SOURCE RECORDS ->
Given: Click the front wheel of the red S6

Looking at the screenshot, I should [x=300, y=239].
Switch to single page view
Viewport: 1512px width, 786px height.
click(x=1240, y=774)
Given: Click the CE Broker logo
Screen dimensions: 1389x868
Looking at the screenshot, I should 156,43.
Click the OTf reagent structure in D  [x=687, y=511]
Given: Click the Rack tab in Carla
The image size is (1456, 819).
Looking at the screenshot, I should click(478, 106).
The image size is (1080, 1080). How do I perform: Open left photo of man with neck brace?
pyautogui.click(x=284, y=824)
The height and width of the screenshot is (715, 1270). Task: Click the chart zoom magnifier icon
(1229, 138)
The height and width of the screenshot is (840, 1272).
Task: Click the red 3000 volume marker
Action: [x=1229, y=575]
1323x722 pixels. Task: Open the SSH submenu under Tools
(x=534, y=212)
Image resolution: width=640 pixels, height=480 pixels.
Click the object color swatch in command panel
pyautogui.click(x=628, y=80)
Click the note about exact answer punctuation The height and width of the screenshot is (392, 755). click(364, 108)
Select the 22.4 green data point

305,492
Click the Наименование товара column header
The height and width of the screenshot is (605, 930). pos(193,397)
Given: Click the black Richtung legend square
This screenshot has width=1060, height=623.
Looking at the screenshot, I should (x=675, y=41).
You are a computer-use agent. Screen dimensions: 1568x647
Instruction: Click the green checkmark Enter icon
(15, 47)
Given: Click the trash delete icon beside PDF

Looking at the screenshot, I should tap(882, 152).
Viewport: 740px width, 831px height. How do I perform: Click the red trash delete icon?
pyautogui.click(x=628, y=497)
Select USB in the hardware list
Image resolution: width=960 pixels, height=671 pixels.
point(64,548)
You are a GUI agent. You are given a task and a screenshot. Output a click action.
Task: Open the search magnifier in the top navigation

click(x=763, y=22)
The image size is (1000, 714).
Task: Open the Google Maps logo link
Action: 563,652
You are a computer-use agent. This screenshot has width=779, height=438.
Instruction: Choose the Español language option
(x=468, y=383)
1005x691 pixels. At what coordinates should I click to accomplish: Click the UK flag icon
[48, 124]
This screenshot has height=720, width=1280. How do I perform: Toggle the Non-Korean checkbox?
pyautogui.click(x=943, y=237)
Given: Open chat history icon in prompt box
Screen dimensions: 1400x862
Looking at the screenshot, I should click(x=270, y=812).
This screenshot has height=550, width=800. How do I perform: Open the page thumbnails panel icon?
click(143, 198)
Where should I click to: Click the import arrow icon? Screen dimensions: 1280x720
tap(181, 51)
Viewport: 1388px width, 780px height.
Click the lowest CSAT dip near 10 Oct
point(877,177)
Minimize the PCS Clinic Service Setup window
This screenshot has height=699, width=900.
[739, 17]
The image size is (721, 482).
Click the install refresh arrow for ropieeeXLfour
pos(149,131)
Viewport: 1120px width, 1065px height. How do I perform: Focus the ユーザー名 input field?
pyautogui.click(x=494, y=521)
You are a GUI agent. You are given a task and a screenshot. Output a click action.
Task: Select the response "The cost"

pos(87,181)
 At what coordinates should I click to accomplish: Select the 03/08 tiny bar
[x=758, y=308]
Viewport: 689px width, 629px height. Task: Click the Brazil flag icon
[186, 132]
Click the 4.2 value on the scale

DIRECTIONS FOR THIS TASK ->
Copy the lines of the listing exactly. Skip none.

RESULT ->
Given: Click the front wheel of the red S6

Looking at the screenshot, I should [x=300, y=239].
Switch to single page view
Viewport: 1512px width, 786px height.
click(x=1240, y=774)
Given: Click the CE Broker logo
Screen dimensions: 1389x868
Looking at the screenshot, I should 156,43.
Click the OTf reagent structure in D  [x=687, y=511]
Given: Click the Rack tab in Carla
The image size is (1456, 819).
Looking at the screenshot, I should click(478, 106).
The image size is (1080, 1080). How do I perform: Open left photo of man with neck brace?
pyautogui.click(x=284, y=824)
The height and width of the screenshot is (715, 1270). Task: Click the chart zoom magnifier icon
(1229, 138)
The height and width of the screenshot is (840, 1272).
Task: Click the red 3000 volume marker
Action: [x=1229, y=575]
1323x722 pixels. Task: Open the SSH submenu under Tools
(x=534, y=212)
Image resolution: width=640 pixels, height=480 pixels.
Click the object color swatch in command panel
pyautogui.click(x=628, y=80)
Click the note about exact answer punctuation The height and width of the screenshot is (392, 755). click(364, 108)
Select the 22.4 green data point

305,492
Click the Наименование товара column header
The height and width of the screenshot is (605, 930). pos(193,397)
Given: Click the black Richtung legend square
This screenshot has width=1060, height=623.
Looking at the screenshot, I should (x=675, y=41).
You are a computer-use agent. Screen dimensions: 1568x647
Instruction: Click the green checkmark Enter icon
(15, 47)
Given: Click the trash delete icon beside PDF

Looking at the screenshot, I should tap(882, 152).
Viewport: 740px width, 831px height. How do I perform: Click the red trash delete icon?
pyautogui.click(x=628, y=497)
Select USB in the hardware list
Image resolution: width=960 pixels, height=671 pixels.
point(64,548)
You are a GUI agent. You are given a task and a screenshot. Output a click action.
Task: Open the search magnifier in the top navigation

click(x=763, y=22)
The image size is (1000, 714).
Task: Open the Google Maps logo link
Action: 563,652
You are a computer-use agent. This screenshot has width=779, height=438.
Instruction: Choose the Español language option
(x=468, y=383)
1005x691 pixels. At what coordinates should I click to accomplish: Click the UK flag icon
[48, 124]
This screenshot has height=720, width=1280. How do I perform: Toggle the Non-Korean checkbox?
pyautogui.click(x=943, y=237)
Given: Open chat history icon in prompt box
Screen dimensions: 1400x862
Looking at the screenshot, I should click(x=270, y=812).
This screenshot has height=550, width=800. How do I perform: Open the page thumbnails panel icon?
click(143, 198)
Where should I click to: Click the import arrow icon? Screen dimensions: 1280x720
tap(181, 51)
Viewport: 1388px width, 780px height.
Click the lowest CSAT dip near 10 Oct
point(877,177)
Minimize the PCS Clinic Service Setup window
This screenshot has height=699, width=900.
[739, 17]
The image size is (721, 482).
Click the install refresh arrow for ropieeeXLfour
pos(149,131)
Viewport: 1120px width, 1065px height. How do I perform: Focus the ユーザー名 input field?
pyautogui.click(x=494, y=521)
You are a GUI agent. You are given a task and a screenshot. Output a click action.
Task: Select the response "The cost"

pos(87,181)
 At what coordinates should I click to accomplish: Select the 03/08 tiny bar
[x=758, y=308]
Viewport: 689px width, 629px height. Task: Click the Brazil flag icon
[186, 132]
Click the 4.2 value on the scale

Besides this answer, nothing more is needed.